In the fourth chapter of his letter, “Why Should We Stay”, Barron meditates extensively on Jesus Christ. While so much fevered analysis of the abuse crisis fails to spend even one hour looking at the crisis by the light of the Lord, Barron places Christ at the heart of his Letter. This is critical for many of us who are tempted to rush to practical protocols and procedures, thinking we have all the human solutions, or those of us who may be tempted to depart the Church quietly in righteous anger and despair. Barron reverses this: we must not flee from the Church; rather, the Church needs us to flee to Christ.
Barron is also tough-minded about the successes and failures of past reforms. The psychological and therapeutic approach to the crisis which dominated in the 1970s and 80s doesn’t work; Barron argues they actually made the problem worse. The 2002 Dallas Charter showed that the “one strike and you’re out” policy did work. National Review Boards composed mostly of lay people have also worked to audit each diocese and archdiocese, holding them accountable to the Church’s norms. More of this accountability is needed, Barron writes. When something goes deeply wrong in the priesthood, it’s time to recognize that the laity have an important contribution to make. For the most serious work of reform is that which leads to greater holiness for all of us.
Letter to a Suffering Church concludes with assessments similar to Benedict XVI’s recent letter on the crisis. Moral relativism and sexual dysfunction raged like a beast throughout the clergy over thirty years. That has had devastating effects on the spiritual paternity of many priests and bishops. It has blinded too many. Even so, Bishop Barron has not written us a counsel of despair; quite the opposite. He has given us in this letter what he calls “the Lincoln Option,” which can be summed up by President Lincoln’s words to Northerners who were debilitated and demoralized by the losses on the battlefields: “stay and fight!”

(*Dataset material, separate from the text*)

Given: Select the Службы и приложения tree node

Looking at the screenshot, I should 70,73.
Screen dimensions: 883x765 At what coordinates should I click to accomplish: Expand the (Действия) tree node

For whom do we stay? Christ Himself. Without being united to Him through the sacraments of the Church, we are lost. And for what do we fight? We fight for the sanctification and purification of Christ’s Church. Our fidelity to Jesus Christ, our union with Him, is the key to holiness, in ourselves, in the clergy, in every person. Rather than flee, Bishop Barron calls each of us to double-down on our devotion. He teaches us in this letter that the Church does not belong to the men of Sodom. It belongs to Jesus Christ who has won for us victory over sin and death. In clinging to Him, all the Devil’s plans are thwarted.